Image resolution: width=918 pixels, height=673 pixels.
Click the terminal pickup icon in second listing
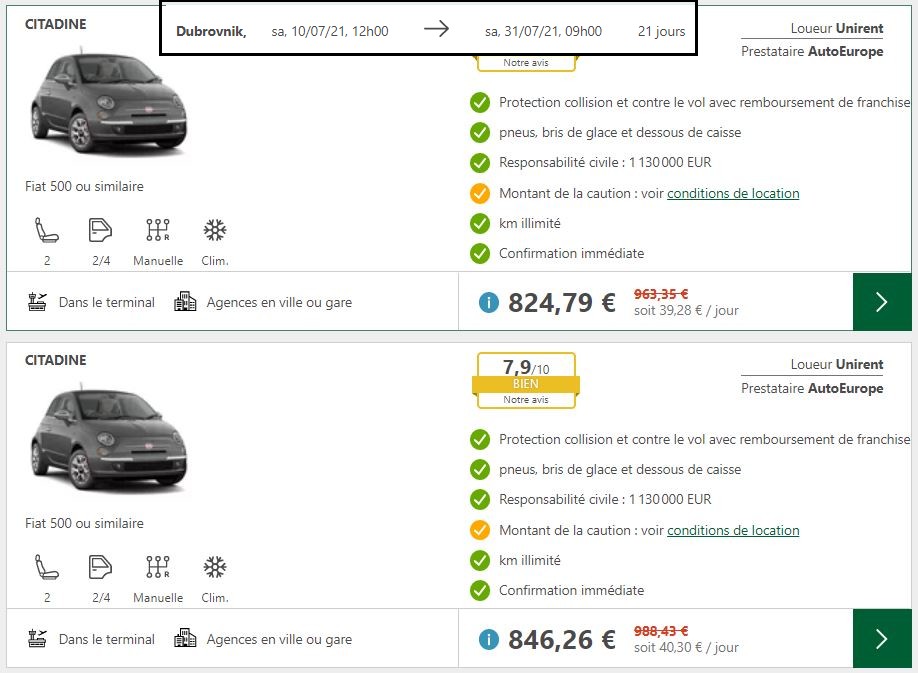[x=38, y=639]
...
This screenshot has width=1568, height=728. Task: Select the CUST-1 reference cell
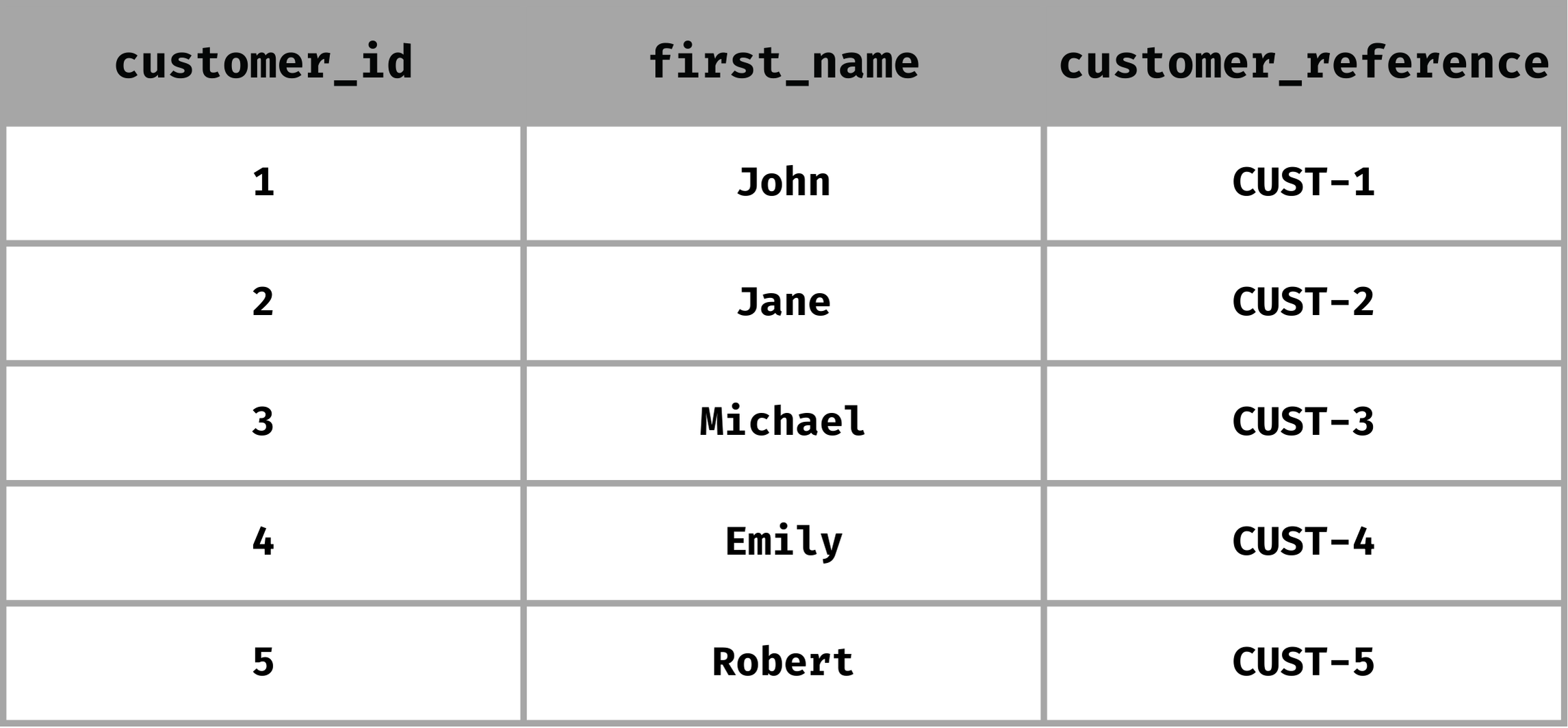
--
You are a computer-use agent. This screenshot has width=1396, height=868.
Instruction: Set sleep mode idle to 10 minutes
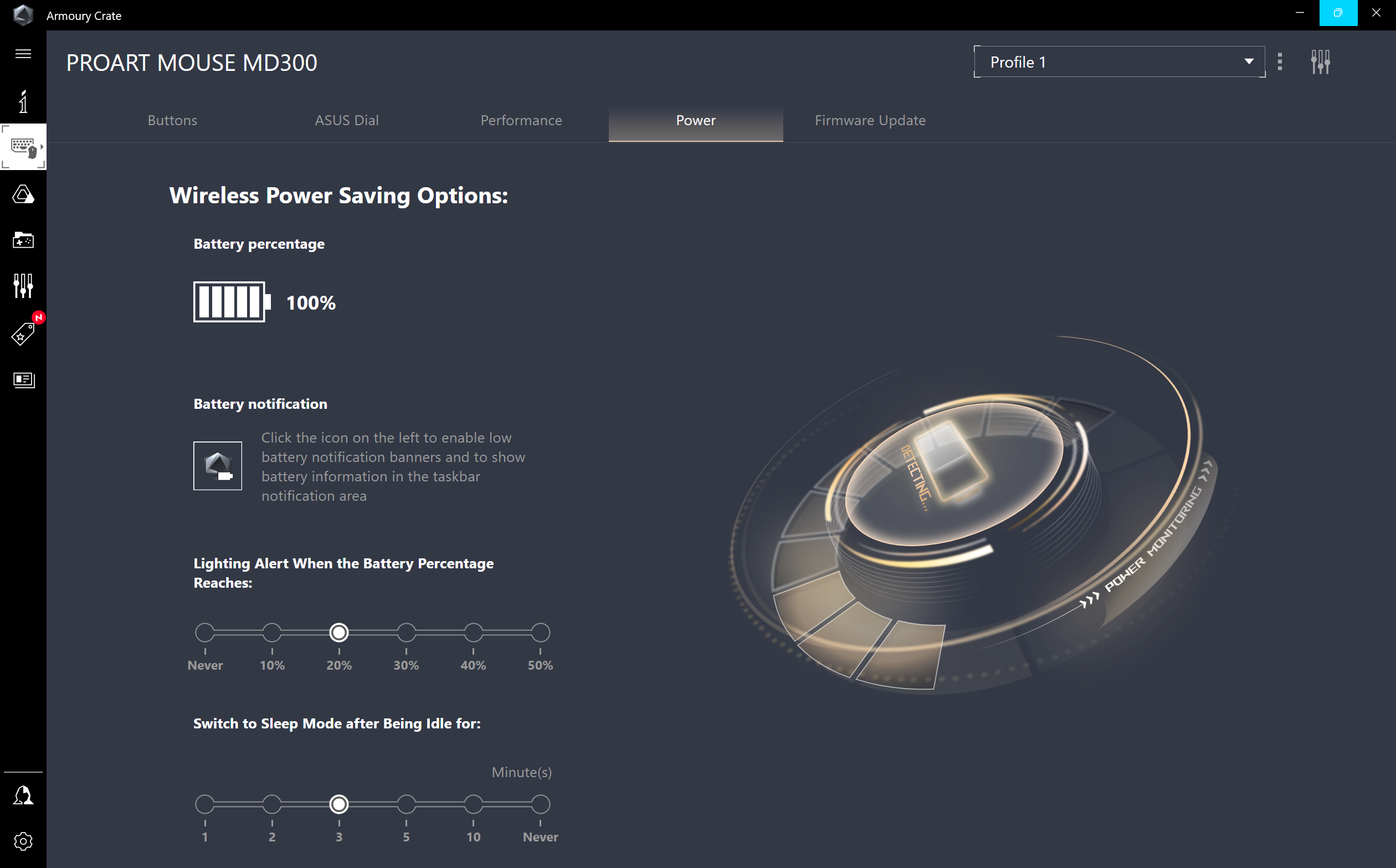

**Task**:
Express the records from the line with "You are a computer-use" to the line with "Instruction: Set sleep" as a numbered list, leaving out blank lines.

**The solution**:
1. You are a computer-use agent. This screenshot has width=1396, height=868.
2. Instruction: Set sleep mode idle to 10 minutes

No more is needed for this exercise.